WHAT YOU WILL DO -> Reproduce each of the following records without any deviation.

(Stored data entries)
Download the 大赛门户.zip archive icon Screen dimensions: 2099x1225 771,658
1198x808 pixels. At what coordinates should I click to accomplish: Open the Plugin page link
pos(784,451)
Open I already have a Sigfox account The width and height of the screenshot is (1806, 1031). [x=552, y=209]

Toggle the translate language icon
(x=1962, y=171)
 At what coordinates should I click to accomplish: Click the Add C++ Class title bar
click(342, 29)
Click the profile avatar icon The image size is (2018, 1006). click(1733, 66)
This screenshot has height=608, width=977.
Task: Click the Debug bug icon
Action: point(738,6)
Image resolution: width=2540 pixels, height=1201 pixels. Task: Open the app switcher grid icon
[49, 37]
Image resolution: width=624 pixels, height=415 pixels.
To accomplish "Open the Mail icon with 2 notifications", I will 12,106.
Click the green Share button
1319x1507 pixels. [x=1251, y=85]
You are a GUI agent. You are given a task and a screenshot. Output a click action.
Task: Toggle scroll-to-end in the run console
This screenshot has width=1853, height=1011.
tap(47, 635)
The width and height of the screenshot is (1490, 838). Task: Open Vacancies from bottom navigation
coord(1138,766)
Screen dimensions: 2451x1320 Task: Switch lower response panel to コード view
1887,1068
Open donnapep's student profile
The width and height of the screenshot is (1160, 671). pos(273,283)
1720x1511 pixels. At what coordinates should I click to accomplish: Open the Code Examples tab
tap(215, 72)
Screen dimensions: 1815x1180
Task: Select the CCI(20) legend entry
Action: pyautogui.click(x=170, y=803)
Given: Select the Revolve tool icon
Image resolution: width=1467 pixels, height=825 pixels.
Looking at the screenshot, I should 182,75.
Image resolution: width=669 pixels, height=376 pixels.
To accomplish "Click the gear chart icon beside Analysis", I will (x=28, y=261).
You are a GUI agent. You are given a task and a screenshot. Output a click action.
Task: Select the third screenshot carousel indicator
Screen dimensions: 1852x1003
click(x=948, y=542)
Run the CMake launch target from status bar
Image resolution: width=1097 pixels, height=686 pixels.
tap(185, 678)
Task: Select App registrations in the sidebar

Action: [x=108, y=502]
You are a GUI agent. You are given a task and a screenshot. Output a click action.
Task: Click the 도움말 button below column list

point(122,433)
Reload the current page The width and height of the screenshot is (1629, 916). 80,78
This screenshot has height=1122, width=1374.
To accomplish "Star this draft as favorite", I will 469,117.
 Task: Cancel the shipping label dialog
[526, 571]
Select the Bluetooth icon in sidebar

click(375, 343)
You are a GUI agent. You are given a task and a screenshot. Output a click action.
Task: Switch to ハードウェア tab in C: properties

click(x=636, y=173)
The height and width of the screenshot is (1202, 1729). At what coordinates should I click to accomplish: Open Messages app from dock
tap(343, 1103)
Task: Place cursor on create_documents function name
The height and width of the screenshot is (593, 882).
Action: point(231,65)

ANSWER ->
Download the 大赛门户.zip archive icon Screen dimensions: 2099x1225 771,658
1198x808 pixels. At what coordinates should I click to accomplish: Open the Plugin page link
pos(784,451)
Open I already have a Sigfox account The width and height of the screenshot is (1806, 1031). [x=552, y=209]

Toggle the translate language icon
(x=1962, y=171)
 At what coordinates should I click to accomplish: Click the Add C++ Class title bar
click(342, 29)
Click the profile avatar icon The image size is (2018, 1006). click(1733, 66)
This screenshot has height=608, width=977.
Task: Click the Debug bug icon
Action: point(738,6)
Image resolution: width=2540 pixels, height=1201 pixels. Task: Open the app switcher grid icon
[49, 37]
Image resolution: width=624 pixels, height=415 pixels.
To accomplish "Open the Mail icon with 2 notifications", I will 12,106.
Click the green Share button
1319x1507 pixels. [x=1251, y=85]
You are a GUI agent. You are given a task and a screenshot. Output a click action.
Task: Toggle scroll-to-end in the run console
This screenshot has width=1853, height=1011.
tap(47, 635)
The width and height of the screenshot is (1490, 838). Task: Open Vacancies from bottom navigation
coord(1138,766)
Screen dimensions: 2451x1320 Task: Switch lower response panel to コード view
1887,1068
Open donnapep's student profile
The width and height of the screenshot is (1160, 671). pos(273,283)
1720x1511 pixels. At what coordinates should I click to accomplish: Open the Code Examples tab
tap(215, 72)
Screen dimensions: 1815x1180
Task: Select the CCI(20) legend entry
Action: pyautogui.click(x=170, y=803)
Given: Select the Revolve tool icon
Image resolution: width=1467 pixels, height=825 pixels.
Looking at the screenshot, I should 182,75.
Image resolution: width=669 pixels, height=376 pixels.
To accomplish "Click the gear chart icon beside Analysis", I will (x=28, y=261).
You are a GUI agent. You are given a task and a screenshot. Output a click action.
Task: Select the third screenshot carousel indicator
Screen dimensions: 1852x1003
click(x=948, y=542)
Run the CMake launch target from status bar
Image resolution: width=1097 pixels, height=686 pixels.
tap(185, 678)
Task: Select App registrations in the sidebar

Action: [x=108, y=502]
You are a GUI agent. You are given a task and a screenshot. Output a click action.
Task: Click the 도움말 button below column list

point(122,433)
Reload the current page The width and height of the screenshot is (1629, 916). 80,78
This screenshot has height=1122, width=1374.
To accomplish "Star this draft as favorite", I will 469,117.
 Task: Cancel the shipping label dialog
[526, 571]
Select the Bluetooth icon in sidebar

click(375, 343)
You are a GUI agent. You are given a task and a screenshot. Output a click action.
Task: Switch to ハードウェア tab in C: properties

click(x=636, y=173)
The height and width of the screenshot is (1202, 1729). At what coordinates should I click to accomplish: Open Messages app from dock
tap(343, 1103)
Task: Place cursor on create_documents function name
The height and width of the screenshot is (593, 882).
Action: point(231,65)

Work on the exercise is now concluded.